Ein Vergleich wird nur vollstreckt, wenn er eindeutig ist

02. Juni 2020

Damit ein Prozessvergleich, der eine Partei zu einer Handlung verpflichtet, vollstreckt werden kann, muss diese Handlung im Protokolltext ausreichend konkret bezeichnet sein. (OVG Sachsen-Anhalt, Beschluss vom 15. Januar 2020, Az. 2 O 131/19)

DER FALL
In einem Rechtsstreit zwischen Bauherr, Nachbar und Bauaufsichtsbehörde wurde auf Vorschlag des Gerichts ein Prozessvergleich geschlossen. Der Bauherr verpflichtete sich dazu, einen Antrag auf Änderung seiner Baugenehmigung einzureichen, damit eine Außentreppe seines Vorhabens an die rechte, dem Nachbarn abgewandte Gebäudeseite verlegt wird; dies war in einer Skizze festgehalten. Die Behörde sagte zu, die Änderung genehmigen zu wollen, sofern keine unvorhergesehenen Hindernisse auftreten. Dann beantragte der Nachbar, dass dieser Vergleich vollstreckt wird. Daraufhin stellte der Bauherr einen Änderungsantrag, die Treppe sollte nun aber an die linke Gebäudeseite verlegt werden. Sein Antrag wurde genehmigt; der Nachbar widersprach. Der Bauherr argumentierte, die Treppe könne nicht rechts angebaut werden, da sonst dort ein vorgesehener Aufenthaltsraum entfiele. Der Nachbar forderte, dass der Bauherr ein Zwangsgeld zahlen müsse. Dies lehnte das Gericht im Vollstreckungsverfahren ab.

DIE FOLGEN
Der Nachbar konnte aus dem Titel nicht die Zwangsvollstreckung betreiben. Denn es war nicht hinreichend klar, zu was der Bauherr verpflichtet ist. Er sollte zwar einen Änderungsantrag einreichen, der eine „Umgestaltung gemäß anliegender Skizze“ beinhalten sollte. Wesentliche Fragen zum Inhalt dieses Antrags blieben aber offen, zum Beispiel war nicht geklärt, wie mit Genehmigungshindernissen umgegangen werden sollte. Hinzu kam, dass die Skizze der vollstreckbaren Ausfertigung nicht angeheftet worden war. Auch die Auslegung beseitigte letzte Zweifel nicht. Solche Unklarheiten können aber nicht im Vollstreckungsverfahren durch eine Beweisaufnahme geklärt werden, sondern nur im Erkenntnisverfahren.

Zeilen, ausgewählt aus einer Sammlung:

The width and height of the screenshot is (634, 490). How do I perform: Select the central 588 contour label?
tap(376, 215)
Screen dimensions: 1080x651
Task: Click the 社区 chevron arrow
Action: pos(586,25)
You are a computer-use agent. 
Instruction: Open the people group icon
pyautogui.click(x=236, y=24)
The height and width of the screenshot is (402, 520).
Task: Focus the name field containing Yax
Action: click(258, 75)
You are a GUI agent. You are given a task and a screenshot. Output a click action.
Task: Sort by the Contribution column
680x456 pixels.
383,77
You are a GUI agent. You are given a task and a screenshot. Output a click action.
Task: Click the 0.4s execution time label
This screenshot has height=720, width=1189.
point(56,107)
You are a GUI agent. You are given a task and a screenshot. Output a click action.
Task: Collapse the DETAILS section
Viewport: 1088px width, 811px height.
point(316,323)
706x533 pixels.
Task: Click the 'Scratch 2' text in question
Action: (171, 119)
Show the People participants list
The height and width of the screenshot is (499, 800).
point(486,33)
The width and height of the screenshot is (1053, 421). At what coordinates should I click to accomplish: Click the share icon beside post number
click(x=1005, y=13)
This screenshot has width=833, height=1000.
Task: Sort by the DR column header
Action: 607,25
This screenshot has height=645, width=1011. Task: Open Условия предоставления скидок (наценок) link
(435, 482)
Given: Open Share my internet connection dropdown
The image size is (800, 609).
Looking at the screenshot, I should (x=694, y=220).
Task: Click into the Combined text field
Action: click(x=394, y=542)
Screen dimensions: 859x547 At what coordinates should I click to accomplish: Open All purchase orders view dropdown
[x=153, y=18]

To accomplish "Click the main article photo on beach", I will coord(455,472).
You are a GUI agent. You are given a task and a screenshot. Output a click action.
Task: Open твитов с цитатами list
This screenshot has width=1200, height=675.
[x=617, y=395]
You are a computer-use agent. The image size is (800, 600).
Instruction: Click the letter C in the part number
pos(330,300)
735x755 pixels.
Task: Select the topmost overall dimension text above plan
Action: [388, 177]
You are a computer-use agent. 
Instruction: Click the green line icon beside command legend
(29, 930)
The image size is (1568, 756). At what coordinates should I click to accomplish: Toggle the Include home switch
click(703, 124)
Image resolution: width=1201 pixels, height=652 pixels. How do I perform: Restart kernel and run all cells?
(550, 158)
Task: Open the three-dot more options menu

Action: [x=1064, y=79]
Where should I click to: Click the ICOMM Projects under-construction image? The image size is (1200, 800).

AUFGABE:
Führen Sie den Beitrag über die Vollstreckung des Prozessvergleichs im Nachbarstreit um die Außentreppe nach seinem letzten Satz weiter. Die Zeilen werden hier nicht gebraucht.

ANTWORT:
WAS IST ZU TUN?
Die Entscheidung des OVG Sachsen-Anhalt entspricht der herrschenden Rechtsprechung zu den Anforderungen daran, wie ein vollstreckbarer Titel inhaltlich bestimmt sein muss. Der Titel muss den Anspruch des Gläubigers, hier des Nachbarn, ausweisen und Art, Inhalt und Umfang der Leistungspflicht benennen. Soll eine Handlung vorgenommen werden, die nur der Verpflichtete selbst durchführen kann, muss diese Handlung hinreichend konkret bezeichnet und für den Durchführenden klar erkennbar sein. Deshalb sollte ein Gläubiger bei jedem Abschluss eines Prozessvergleichs penibel auf die exakte Formulierung der titulierten Handlungspflicht achten. Im Nachhinein lässt sich die missliche Lage oft nur durch ein neues Erkenntnisverfahren retten, zum Beispiel durch eine negative Feststellungsklage. Dies aber bedeutet einen weiteren, vermeidbaren Rechtsstreit.